Çok, tahammül edilmeyecek kadar çok genişlediği zaman, sonsuzluğu temaşa
ettiren vecdin kucağında selametle huzuru buluyoruz.” (Topçu, Yarınki Türkiye, s. 61) İşte insan
bilinci kendisi, varlık ve toplum arasında bir denge bulduğunda mesuliyet bilinci,
medeniyetçi milliyetçi de gelişmeye başlar. Siz buna kâmil ruh, Müslüman ahlâkı
ve aklı, Türk olmak iradesi de diyebilirsiniz ki medeniyet var etmenin esası
bilgelik zemininde hayatı değerlerle anlamlı ve hayatı insan için yaşanır
kılmaksa hepsi anlaşılır ve makuldur. Hülasa Türkler için insanlık adına var
edecekleri düzen; yani kendi kültürlerinden var edecekleri insanlar arası
ülkülerle bezenmiş nizam bir retorik, güzelleme olmanın ötesinde sade, sahici,
samimi, basit lakin hayatı anlamlı kılan ve insanın mana anlayışına karşılık
gelen değerlerin toplum-devlet-şehirde canlanacağı bir gayeyi takip etmek
esasında şekillenecektir. Bu da bir sorumluluk ve ahlâkın içerdiği insan ruhu
ve aklının oluşturduğu gerçeklik düzleminde mümkün olacaktır. Hülasa insanın
toprağa doğru kökleşmesi metaforik olarak kaynaklarından beslenmek ve göğe
doğru açılmak ise göklerin hikmetine koşmak manasını da taşır.

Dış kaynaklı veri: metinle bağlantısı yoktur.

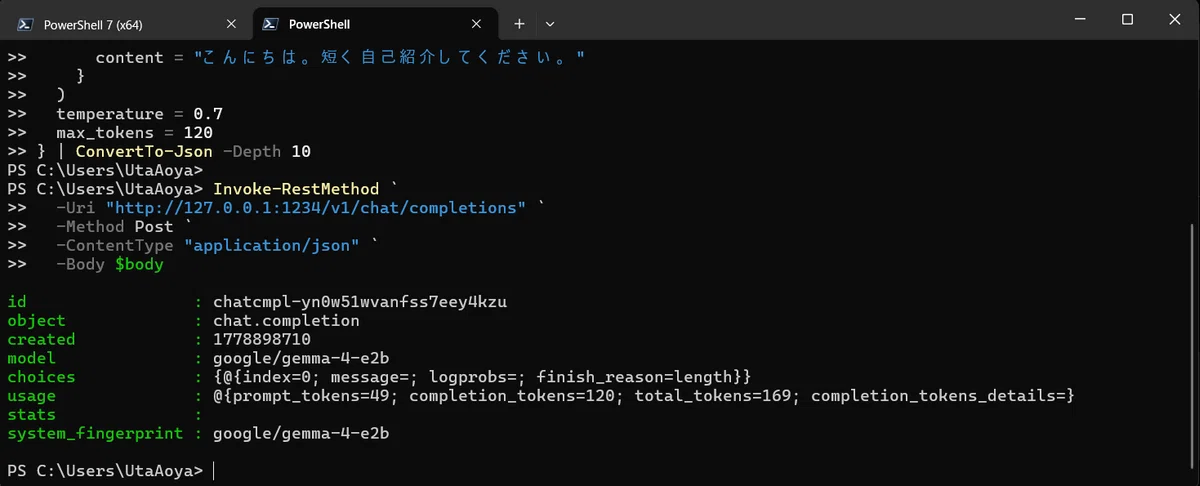This screenshot has width=1200, height=486.
Task: Click the icon on the active PowerShell tab
Action: click(270, 23)
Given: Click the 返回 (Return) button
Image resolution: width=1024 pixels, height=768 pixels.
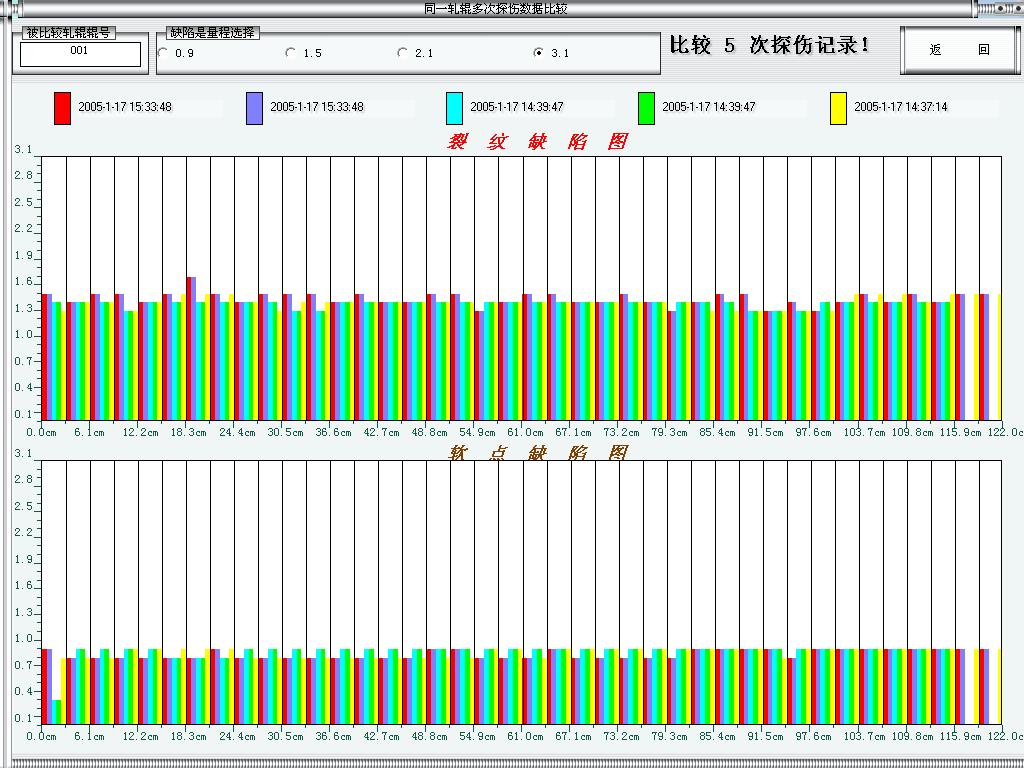Looking at the screenshot, I should click(958, 49).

İnsan bir şuur varlığıdır. Hangi
fikre, mezhebe, inanca, tarihe mensup olursanız olun bir şuurun mecmuası bir
hasılasınızdır. İnsanın bilincinde toplanan bilgi onun hareket ve sorumluluk
sınırlarını doğru, güzel ve iyi kavramları etrafında çizer. Ahlâk, yani insanın
varoluş algoritması işte bu şuurlar ile var olur ve harekete geçer: “Ahlak meselesinin merkezinde sorumluluk
vardır. Sorumluluk kavramı şu veya bu kötü fiilin sonucu ortaya çıkan
sorumlulukla karıştırılmamalıdır. Sorumluluk müspet manadadır, sorumluluğun
kaynağı şuurdadır. Sorumluluk ruhi hayatımızı teşkil eden bir inanç hayatı
içerisinde ortaya çıkmaktadır. Sorumluluk, düşünme faaliyetini doğurur ve insan
düşündükçe, yapacağı hareket karşısında kendini daha sorumlu hisseder.”, derken
üstadımız Nurettin Topçu varlık, insan ve hayat arasındaki o denge ve bağın ahlâk
çerçevesindeki hâlini anlatır. Tefekkürsüz katı normların oluşturduğu bilinçsiz
hareketler sadece inanç memuru var ederken, hisseden insan kökleriyle yerden
gönlüyle göklerden aldıklarını insanlığa fayda olarak döndürür. İnsan bu
bakımdan alemin merkezi ve kültürel varlığından önce eşrefi mahluktur.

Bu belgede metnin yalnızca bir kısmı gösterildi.